RagaLoRA: Indian Music LoRA Adapter for ACE-Step 1.5
A LoRA adapter that tunes ACE-Step 1.5's Diffusion Transformer decoder to generate Indian music across ten genres: Hindustani classical, Carnatic classical, Bollywood ballad, qawwali, ghazal, bhajan, Sufi rock, filmi dance, indie Hindi, and Hinglish pop.
What It Does
The base ACE-Step 1.5 model was trained mostly on Western music and produces generic output for Indian genres.

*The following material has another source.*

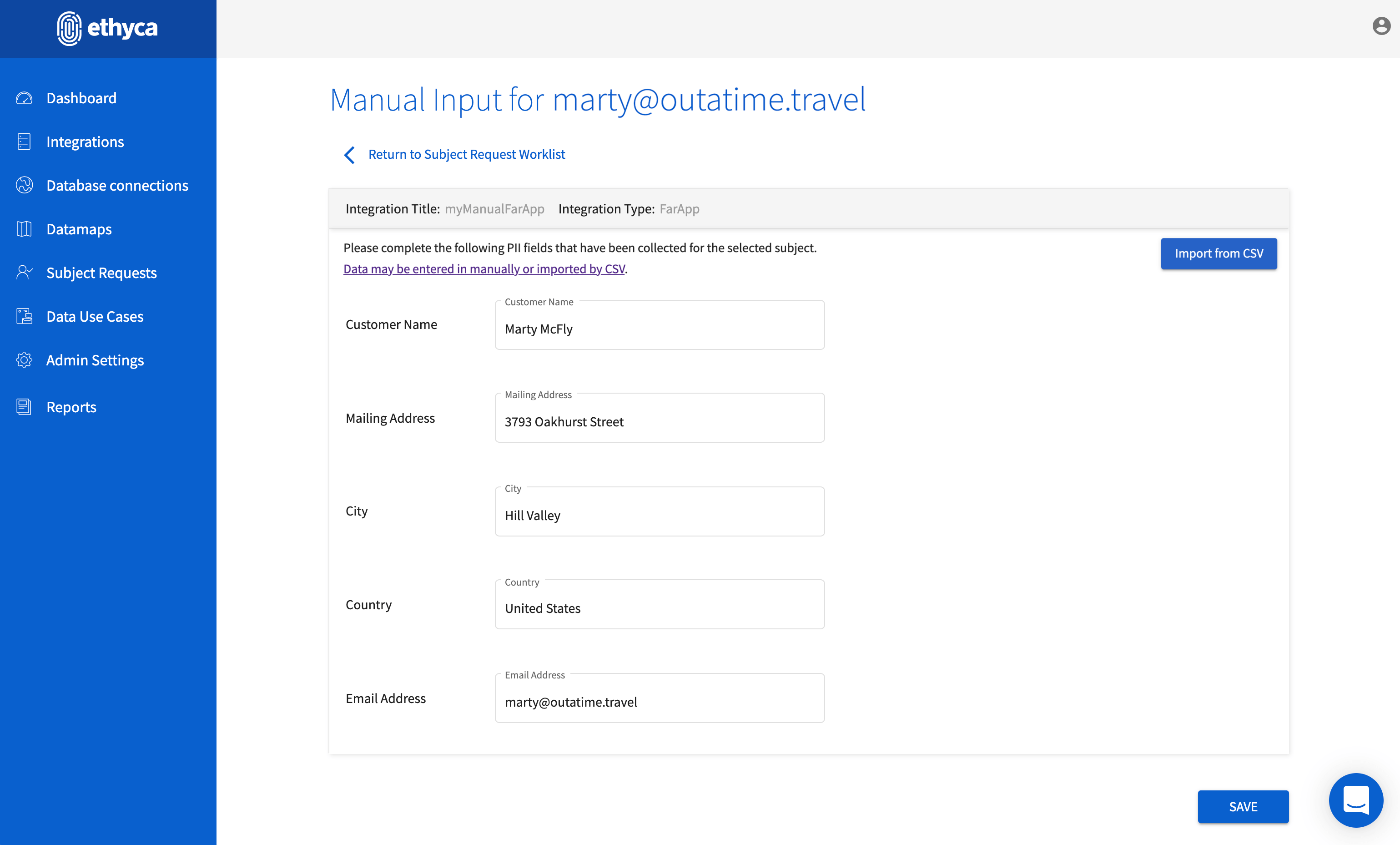Click the Admin Settings gear icon
Image resolution: width=1400 pixels, height=845 pixels.
tap(24, 360)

This adapter nudges the model toward Indian musical conventions:
- Classical/devotional genres get warmer and slower: Carnatic centroid drops 16%, bhajan tempo drops 19%
- Dance/rock genres get louder: Filmi dance energy rises 38%, Sufi rock energy rises 19%
- Five genres with zero training data still shift coherently, pointing to transfer across related Indian styles
Specs
| Base model | ACE-Step 1.5 (2.4B params, 24-layer DiT decoder) |
| Adapter rank | 16 |
| Alpha | 32 |
| Dropout | 0.1 |
| Target modules | q_proj, k_proj, v_proj, o_proj (all 24 layers) |
| Trainable params | ~11M (0.46% of total) |
| File size | 44 MB |
| Training data | 250 balanced samples from 2,787 Indian music segments |
| Training | 10 epochs, 600 optimizer steps, AdamW lr=1e-4, BFloat16, Apple Silicon MPS |
| PEFT version | 0.18.1 |
Training Data
Five genre categories, 50 samples each, drawn from openly licensed sources:
- Hindustani Classical (1,063 total segments from Saraga dataset)

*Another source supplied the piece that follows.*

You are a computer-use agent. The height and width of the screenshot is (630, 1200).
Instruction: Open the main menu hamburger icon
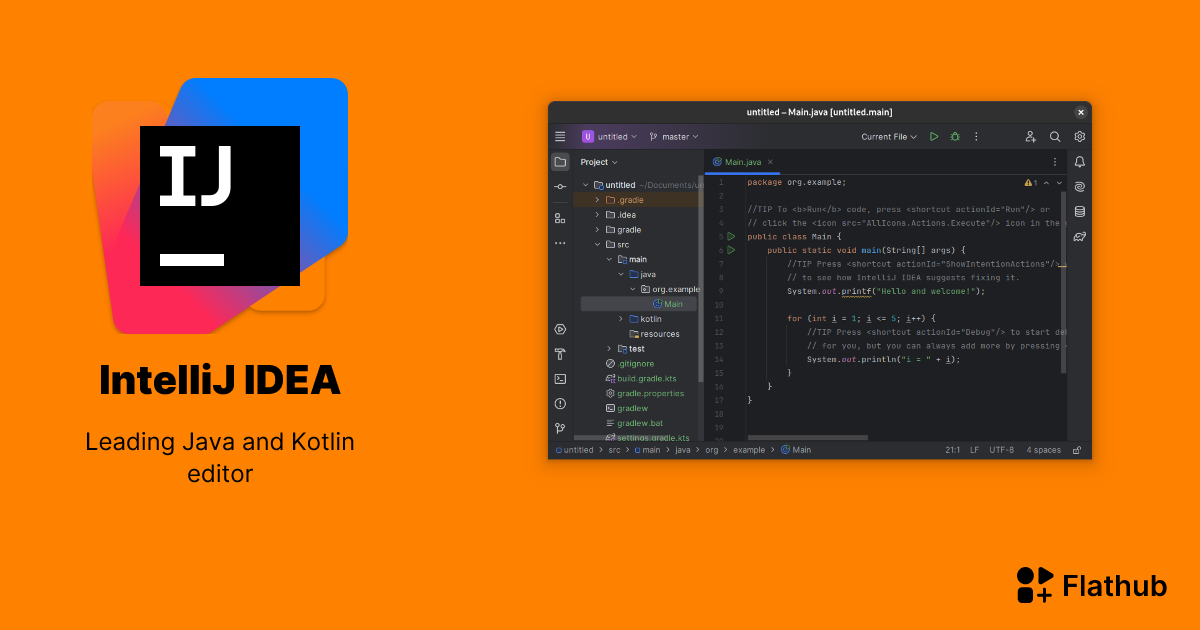tap(560, 136)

- Bollywood (728 segments from Internet Archive + YouTube CC)
- Qawwali / Sufi (455 segments)
- Ghazal (269 segments)
- Bhajan (272 segments)
All audio resampled to 48kHz stereo WAV, sliced to 30-120 second segments.
Usage
With ACE-Step 1.5
from acestep.handler import AceStepHandler
handler = AceStepHandler()
handler.initialize_service(
project_root="path/to/ace-step-checkpoints",
config_path="acestep-v15-turbo",
device="cuda", # or "mps" for Apple Silicon
)
# Load the adapter
handler.add_lora("path/to/RagaLoRA/adapter")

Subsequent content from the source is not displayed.